Lake Horowhenua is a hypertrophic lake that had a mean trophic level index (TLI) of 6.4 for the year 2013-14. The lake develops high ammonia concentrations in spring/summer and cyanobacteria blooms in summer.
The lake has two main species of aquatic macrophytes (weeds) – Potamogeton crispus (curly-leaf pondweed) and Elodea canadensis (Canadian pond weed). Although both weeds are exotic invasive species, they have very different life/growth cycles. Elodea is a perennial plant with a clumping growth form. It develops a dense weed bed that eventually reaches the surface.
Although the plants flower, they do set seed and propagation is entirely from small fragments broken off the stems. In contrast, Potamogeton is an annual plant that grows from propagules (turions) shed by the mature plants before they die in summer.
The propagules germinate in autumn (April –May) and over winter as low-growing plants. In spring these plantlets grow rapidly to reach the water surface.

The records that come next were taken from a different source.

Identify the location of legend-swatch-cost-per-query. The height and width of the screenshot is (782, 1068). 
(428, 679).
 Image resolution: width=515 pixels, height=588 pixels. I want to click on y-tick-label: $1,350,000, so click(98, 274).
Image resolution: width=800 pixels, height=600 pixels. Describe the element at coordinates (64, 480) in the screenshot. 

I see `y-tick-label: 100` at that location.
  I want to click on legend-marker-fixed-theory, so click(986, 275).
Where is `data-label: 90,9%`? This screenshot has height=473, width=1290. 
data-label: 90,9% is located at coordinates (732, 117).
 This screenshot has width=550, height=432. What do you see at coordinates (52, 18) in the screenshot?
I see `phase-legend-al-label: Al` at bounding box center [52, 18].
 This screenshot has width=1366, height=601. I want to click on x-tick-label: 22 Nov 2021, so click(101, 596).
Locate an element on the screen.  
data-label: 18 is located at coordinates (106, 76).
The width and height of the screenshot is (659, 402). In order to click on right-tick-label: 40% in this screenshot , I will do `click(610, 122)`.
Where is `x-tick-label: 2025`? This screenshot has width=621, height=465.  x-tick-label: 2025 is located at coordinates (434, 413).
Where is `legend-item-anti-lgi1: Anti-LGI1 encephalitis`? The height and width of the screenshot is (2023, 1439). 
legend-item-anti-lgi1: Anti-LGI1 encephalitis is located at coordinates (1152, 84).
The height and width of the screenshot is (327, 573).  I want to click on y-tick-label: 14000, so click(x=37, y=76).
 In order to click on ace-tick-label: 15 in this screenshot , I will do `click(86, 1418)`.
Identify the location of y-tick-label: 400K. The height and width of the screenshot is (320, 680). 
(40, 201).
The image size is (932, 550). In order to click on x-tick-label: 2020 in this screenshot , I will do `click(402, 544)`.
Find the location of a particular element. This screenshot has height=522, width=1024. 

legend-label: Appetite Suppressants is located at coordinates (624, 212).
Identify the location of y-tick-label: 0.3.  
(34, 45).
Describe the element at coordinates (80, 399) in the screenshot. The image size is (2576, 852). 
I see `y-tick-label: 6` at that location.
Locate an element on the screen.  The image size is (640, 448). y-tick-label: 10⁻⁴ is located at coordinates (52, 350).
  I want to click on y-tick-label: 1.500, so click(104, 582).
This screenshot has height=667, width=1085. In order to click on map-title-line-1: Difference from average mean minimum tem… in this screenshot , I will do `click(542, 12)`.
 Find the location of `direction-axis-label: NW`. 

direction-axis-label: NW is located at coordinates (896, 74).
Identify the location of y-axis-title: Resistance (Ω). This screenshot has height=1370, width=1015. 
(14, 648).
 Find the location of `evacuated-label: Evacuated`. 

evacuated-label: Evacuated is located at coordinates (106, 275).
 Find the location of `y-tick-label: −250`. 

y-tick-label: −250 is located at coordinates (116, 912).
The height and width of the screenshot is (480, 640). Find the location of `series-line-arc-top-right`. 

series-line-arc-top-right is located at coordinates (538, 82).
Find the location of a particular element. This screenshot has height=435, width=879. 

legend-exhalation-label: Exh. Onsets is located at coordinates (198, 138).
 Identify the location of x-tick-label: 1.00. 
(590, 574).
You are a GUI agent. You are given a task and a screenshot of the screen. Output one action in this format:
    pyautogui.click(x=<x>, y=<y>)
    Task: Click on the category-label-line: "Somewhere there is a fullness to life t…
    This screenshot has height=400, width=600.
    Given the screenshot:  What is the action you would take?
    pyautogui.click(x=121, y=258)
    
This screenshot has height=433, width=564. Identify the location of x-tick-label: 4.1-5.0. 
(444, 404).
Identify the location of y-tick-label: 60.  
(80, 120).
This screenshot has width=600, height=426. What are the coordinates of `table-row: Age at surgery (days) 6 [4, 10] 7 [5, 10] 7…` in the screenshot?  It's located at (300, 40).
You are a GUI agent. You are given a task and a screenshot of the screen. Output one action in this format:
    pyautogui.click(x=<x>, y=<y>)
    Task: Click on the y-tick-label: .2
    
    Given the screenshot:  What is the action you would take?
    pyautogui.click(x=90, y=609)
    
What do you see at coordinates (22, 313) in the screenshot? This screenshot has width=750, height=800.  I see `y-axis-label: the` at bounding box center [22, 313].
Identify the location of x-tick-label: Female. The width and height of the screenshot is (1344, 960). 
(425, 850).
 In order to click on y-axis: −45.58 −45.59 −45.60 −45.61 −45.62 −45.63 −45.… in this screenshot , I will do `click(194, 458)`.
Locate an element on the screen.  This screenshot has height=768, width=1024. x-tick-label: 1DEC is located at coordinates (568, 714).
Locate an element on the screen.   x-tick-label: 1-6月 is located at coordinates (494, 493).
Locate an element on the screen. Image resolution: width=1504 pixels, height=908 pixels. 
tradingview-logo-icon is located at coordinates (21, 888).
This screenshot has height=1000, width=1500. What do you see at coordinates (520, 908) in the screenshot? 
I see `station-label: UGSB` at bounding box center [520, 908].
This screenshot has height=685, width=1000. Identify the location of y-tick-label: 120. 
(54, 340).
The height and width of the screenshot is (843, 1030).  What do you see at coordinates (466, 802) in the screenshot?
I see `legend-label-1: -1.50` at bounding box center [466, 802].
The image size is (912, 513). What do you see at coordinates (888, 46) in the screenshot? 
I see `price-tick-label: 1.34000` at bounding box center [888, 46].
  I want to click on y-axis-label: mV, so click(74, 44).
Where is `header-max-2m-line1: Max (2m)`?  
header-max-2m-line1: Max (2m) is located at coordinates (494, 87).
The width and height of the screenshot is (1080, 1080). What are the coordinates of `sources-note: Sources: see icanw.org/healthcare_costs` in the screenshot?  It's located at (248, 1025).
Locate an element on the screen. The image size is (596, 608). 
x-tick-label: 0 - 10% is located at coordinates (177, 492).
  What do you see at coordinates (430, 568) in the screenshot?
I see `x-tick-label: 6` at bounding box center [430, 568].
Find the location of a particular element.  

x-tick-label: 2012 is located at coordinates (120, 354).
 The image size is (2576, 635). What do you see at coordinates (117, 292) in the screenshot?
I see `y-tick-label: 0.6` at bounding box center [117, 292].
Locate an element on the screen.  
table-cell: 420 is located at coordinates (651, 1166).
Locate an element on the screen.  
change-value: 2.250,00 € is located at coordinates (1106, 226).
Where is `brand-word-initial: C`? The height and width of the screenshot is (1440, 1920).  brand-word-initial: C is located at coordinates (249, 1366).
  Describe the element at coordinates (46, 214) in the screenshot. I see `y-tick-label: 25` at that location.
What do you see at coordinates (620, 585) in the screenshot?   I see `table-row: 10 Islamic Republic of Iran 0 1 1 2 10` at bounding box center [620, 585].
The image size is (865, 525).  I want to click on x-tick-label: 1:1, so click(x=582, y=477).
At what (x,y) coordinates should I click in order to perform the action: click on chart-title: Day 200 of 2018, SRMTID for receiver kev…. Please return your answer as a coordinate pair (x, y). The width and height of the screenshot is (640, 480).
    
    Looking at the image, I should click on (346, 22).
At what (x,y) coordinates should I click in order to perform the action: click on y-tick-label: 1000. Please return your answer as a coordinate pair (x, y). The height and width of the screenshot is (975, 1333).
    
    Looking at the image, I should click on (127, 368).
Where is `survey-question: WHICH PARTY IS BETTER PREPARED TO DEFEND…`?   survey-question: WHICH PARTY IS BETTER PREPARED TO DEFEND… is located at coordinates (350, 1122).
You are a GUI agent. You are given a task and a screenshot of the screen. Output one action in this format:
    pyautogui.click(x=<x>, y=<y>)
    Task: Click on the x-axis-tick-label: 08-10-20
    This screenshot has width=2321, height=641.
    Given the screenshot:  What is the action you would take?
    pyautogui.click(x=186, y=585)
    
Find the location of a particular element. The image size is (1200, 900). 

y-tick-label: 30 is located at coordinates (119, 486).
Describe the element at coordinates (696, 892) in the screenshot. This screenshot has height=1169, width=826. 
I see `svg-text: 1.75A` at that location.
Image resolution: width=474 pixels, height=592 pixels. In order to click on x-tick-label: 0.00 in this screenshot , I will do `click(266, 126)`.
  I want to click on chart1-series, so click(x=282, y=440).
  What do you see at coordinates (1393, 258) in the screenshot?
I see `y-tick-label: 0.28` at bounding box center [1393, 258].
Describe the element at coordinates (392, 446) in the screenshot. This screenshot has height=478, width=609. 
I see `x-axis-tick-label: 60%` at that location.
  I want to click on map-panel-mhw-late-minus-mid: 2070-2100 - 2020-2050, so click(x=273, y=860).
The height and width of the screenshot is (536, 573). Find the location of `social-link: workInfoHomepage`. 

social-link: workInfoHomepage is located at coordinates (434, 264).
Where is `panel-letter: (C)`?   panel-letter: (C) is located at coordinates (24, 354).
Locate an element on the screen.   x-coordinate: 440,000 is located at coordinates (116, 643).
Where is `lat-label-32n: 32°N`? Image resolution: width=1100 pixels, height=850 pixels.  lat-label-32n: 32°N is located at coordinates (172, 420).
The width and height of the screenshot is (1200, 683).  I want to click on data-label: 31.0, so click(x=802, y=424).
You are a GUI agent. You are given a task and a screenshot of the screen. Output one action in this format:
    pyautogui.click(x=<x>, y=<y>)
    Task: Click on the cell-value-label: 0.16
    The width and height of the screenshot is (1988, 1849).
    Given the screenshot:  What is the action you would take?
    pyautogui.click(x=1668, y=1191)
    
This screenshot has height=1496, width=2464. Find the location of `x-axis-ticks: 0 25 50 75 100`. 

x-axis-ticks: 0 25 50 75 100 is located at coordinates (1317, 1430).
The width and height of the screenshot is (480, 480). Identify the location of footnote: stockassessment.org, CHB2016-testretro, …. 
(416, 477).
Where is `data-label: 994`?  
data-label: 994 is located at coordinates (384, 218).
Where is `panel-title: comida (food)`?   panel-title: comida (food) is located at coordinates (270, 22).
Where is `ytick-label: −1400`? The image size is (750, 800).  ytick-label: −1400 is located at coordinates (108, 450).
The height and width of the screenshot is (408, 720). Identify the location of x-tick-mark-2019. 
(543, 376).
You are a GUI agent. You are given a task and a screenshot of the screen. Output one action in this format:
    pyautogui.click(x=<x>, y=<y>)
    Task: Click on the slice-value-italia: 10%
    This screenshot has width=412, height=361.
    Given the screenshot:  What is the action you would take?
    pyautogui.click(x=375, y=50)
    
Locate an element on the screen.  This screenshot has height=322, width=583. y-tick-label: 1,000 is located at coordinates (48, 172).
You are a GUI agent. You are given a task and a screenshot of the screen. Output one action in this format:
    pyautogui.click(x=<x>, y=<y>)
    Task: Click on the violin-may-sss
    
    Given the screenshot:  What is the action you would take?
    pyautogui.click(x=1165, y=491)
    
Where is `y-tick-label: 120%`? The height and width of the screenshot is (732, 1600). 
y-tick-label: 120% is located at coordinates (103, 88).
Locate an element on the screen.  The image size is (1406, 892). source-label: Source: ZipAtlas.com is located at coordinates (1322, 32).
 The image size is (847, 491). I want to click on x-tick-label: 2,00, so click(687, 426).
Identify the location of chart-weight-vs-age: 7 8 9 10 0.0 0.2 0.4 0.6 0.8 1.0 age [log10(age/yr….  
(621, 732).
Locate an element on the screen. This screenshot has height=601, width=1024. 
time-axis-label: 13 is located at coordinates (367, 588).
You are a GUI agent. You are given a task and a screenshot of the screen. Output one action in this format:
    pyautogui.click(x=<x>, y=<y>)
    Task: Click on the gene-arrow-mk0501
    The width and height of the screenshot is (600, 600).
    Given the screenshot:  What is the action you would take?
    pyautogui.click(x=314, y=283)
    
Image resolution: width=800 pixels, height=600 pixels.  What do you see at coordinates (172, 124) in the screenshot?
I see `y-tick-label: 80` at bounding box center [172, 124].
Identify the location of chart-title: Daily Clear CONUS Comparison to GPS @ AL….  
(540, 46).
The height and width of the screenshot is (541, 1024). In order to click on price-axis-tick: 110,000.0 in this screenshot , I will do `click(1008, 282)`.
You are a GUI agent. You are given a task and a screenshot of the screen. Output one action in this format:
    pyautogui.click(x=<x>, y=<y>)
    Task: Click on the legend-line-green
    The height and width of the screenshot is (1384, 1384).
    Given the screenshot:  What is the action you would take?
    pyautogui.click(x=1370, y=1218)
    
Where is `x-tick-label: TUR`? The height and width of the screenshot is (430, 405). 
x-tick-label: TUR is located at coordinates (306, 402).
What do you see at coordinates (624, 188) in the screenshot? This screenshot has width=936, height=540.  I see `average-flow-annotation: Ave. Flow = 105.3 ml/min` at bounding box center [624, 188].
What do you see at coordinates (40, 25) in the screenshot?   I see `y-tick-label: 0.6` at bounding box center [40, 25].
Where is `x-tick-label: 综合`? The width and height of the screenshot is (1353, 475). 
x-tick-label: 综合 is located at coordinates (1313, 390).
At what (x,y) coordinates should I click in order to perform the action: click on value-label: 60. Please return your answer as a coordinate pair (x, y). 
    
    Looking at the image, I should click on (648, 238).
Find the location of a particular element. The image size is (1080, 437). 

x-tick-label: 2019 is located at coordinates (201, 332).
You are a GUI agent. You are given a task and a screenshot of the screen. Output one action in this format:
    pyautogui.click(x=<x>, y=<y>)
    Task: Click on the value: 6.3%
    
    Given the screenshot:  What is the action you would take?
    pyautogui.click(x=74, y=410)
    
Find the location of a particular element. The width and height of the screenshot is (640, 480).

In summer, they flower and produce turions which fall to the lake bed to produce the next year's plants. In mid-summer the mature plants die and collapse onto the lake bed where their decomposition causes anoxia and the release of phosphorus (P) from the sediment beneath the decomposing plant matter.
The trial will establish where the weed is at its most prolific, how much can be collected, how much downtime should be allowed for (this is weather-related), and at what depth to harvest to. The harvested weed will be composted. The trial year is targeting 40ha at an estimated cost of $160,000.
Horizons have consulted with the Lake Horowhenua Trust, Muaūpoko Tribal Authority, and Horowhenua District Council. The weed-harvesting activity has been consulted on in Annual Plan and Long-term Plan processes and been subjected to a publicly notified resource consent processes, Horizons said.